----- Supplied entries -----

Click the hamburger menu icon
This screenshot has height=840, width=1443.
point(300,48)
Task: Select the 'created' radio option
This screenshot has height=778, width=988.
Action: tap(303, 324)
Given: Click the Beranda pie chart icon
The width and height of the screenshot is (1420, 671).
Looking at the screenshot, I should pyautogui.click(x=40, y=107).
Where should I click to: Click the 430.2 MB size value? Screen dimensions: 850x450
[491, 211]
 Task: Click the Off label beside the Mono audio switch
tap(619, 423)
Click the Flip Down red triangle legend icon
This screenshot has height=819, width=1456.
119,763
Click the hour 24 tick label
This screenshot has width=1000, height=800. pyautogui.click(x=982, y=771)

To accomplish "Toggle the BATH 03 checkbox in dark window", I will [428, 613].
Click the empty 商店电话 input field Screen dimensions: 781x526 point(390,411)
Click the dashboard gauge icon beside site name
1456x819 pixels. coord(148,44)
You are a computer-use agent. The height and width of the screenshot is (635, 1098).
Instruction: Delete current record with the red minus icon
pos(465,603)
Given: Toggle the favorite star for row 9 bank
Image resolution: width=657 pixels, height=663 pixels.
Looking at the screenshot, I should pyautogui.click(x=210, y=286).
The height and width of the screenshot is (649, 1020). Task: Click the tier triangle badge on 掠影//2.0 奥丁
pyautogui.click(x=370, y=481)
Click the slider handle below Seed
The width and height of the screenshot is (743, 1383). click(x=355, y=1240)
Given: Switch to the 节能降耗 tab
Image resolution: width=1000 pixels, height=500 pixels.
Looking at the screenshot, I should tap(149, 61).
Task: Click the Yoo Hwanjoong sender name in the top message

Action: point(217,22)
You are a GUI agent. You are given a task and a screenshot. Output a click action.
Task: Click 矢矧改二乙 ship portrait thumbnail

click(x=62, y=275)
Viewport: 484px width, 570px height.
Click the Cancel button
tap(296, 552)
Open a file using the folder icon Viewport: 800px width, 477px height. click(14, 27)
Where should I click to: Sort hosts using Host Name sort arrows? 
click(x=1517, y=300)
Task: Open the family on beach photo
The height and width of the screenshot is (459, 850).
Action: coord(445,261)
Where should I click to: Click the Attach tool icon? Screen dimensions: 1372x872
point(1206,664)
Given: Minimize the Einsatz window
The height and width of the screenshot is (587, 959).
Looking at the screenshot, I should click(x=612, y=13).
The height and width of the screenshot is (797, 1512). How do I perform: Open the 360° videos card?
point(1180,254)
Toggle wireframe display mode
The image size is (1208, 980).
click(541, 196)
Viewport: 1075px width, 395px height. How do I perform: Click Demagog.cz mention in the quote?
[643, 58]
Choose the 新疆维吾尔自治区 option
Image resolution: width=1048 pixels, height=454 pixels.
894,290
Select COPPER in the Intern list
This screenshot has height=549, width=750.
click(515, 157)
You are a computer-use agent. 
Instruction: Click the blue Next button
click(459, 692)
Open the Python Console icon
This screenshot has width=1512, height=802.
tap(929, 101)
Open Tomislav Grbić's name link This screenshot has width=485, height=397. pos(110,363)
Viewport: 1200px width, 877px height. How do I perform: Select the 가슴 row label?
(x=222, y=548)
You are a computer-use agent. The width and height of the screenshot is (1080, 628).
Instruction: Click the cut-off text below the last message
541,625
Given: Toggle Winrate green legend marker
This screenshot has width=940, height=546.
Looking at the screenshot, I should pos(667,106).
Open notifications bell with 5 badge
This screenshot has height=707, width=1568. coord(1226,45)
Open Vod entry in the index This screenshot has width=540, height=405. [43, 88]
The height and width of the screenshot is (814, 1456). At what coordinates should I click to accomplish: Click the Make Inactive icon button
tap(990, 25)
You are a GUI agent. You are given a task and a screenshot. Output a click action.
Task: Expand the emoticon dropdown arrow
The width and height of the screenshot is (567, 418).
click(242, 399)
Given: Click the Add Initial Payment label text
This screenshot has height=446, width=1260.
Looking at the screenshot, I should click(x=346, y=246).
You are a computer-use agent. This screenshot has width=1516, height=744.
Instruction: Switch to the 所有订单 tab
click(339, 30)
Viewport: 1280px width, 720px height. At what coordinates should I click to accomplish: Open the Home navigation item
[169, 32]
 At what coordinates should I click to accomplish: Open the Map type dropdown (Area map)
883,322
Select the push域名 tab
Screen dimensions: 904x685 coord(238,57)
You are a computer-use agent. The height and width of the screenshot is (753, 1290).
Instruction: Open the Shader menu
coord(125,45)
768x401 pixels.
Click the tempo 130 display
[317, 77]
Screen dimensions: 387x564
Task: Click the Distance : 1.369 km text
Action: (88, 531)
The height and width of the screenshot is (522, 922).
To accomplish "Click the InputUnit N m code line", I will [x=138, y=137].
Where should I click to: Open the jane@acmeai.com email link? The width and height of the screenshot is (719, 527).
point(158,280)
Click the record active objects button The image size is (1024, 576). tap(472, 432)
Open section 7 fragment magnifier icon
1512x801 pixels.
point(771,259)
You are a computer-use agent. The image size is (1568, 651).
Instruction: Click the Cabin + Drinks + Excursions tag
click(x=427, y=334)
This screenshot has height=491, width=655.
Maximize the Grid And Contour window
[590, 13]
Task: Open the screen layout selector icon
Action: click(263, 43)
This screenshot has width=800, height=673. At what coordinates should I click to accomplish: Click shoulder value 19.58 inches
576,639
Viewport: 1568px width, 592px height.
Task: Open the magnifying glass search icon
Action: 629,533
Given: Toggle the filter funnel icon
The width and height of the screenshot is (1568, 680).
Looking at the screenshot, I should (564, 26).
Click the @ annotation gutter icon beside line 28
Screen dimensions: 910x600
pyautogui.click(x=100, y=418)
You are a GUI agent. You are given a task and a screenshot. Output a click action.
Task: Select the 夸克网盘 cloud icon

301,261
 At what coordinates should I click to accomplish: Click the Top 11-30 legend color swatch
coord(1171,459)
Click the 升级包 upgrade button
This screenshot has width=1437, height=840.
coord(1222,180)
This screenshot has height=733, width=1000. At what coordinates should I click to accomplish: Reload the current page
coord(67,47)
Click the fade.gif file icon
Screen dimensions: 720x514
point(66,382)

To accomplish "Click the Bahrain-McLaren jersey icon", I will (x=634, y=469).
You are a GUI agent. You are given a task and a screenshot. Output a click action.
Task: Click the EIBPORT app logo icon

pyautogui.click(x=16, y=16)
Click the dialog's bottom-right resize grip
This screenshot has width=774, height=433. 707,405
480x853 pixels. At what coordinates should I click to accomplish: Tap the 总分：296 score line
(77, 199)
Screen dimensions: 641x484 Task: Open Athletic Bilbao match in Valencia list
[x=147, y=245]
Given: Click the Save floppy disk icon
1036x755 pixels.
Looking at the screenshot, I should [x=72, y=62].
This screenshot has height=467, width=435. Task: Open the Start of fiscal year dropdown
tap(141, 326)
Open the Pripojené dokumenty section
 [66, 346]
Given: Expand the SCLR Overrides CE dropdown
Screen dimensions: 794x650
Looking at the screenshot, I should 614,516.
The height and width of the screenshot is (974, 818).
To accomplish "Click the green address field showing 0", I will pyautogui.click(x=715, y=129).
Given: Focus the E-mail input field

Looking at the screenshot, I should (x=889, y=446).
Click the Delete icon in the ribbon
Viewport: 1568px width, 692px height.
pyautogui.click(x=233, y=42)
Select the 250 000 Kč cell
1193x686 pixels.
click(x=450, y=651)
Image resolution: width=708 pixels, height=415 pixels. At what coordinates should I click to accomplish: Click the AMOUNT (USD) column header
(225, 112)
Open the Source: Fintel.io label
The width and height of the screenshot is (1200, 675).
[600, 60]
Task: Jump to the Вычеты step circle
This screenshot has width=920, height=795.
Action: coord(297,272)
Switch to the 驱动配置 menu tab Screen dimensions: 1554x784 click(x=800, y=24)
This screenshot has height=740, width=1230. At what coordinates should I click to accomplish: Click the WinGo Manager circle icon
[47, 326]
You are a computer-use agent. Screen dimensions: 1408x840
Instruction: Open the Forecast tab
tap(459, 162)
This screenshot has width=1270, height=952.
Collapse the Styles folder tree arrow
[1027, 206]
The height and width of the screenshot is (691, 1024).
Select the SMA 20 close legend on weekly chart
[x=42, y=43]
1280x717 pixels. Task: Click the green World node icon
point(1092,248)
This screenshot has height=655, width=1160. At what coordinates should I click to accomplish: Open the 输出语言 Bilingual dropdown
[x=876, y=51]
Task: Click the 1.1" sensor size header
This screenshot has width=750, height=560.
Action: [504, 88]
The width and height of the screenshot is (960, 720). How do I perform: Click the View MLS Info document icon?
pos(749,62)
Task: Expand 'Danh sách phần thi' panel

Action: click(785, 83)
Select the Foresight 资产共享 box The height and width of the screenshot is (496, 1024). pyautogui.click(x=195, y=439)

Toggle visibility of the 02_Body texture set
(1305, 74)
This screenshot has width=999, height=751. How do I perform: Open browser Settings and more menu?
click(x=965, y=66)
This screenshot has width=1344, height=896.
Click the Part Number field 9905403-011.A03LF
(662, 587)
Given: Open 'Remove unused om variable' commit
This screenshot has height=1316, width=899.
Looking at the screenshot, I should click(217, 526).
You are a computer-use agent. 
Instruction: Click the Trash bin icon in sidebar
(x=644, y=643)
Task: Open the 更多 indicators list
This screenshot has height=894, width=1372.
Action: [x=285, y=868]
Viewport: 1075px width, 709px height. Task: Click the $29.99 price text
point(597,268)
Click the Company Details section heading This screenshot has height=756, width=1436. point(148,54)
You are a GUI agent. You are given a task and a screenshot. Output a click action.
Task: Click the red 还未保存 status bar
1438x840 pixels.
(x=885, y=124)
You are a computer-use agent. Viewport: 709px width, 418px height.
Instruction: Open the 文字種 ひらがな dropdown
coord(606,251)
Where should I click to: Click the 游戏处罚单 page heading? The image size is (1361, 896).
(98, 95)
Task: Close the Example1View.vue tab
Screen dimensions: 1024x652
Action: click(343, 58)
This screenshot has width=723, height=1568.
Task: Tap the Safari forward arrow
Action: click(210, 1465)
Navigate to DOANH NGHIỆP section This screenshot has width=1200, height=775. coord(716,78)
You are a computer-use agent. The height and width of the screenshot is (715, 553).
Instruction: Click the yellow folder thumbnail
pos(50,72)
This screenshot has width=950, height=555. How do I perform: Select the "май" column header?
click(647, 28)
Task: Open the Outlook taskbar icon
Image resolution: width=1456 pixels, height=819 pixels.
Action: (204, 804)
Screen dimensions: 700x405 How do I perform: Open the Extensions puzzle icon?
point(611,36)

-----

Instructions for the task – Collect every line of the records above that contains the word "legend", and copy each one in full.

Result of this task –
Click the Flip Down red triangle legend icon
Given: Toggle Winrate green legend marker
 At what coordinates should I click to accomplish: Click the Top 11-30 legend color swatch
Select the SMA 20 close legend on weekly chart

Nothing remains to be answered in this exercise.